What the task asks> Reproduce every record below, character by character.

Entries shown>
━━━━━━━━

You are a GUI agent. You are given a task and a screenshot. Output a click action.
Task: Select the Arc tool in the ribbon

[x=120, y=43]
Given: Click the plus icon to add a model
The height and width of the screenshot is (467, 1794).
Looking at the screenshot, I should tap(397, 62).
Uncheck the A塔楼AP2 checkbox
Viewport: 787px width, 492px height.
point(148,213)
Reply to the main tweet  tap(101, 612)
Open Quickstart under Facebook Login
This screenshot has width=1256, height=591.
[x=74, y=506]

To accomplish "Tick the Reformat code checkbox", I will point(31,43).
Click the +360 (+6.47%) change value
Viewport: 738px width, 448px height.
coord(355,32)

━━━━━━━━

Task answer>
You are a GUI agent. You are given a task and a screenshot. Output a click action.
Task: Select the Arc tool in the ribbon

[x=120, y=43]
Given: Click the plus icon to add a model
The height and width of the screenshot is (467, 1794).
Looking at the screenshot, I should tap(397, 62).
Uncheck the A塔楼AP2 checkbox
Viewport: 787px width, 492px height.
point(148,213)
Reply to the main tweet  tap(101, 612)
Open Quickstart under Facebook Login
This screenshot has width=1256, height=591.
[x=74, y=506]

To accomplish "Tick the Reformat code checkbox", I will point(31,43).
Click the +360 (+6.47%) change value
Viewport: 738px width, 448px height.
coord(355,32)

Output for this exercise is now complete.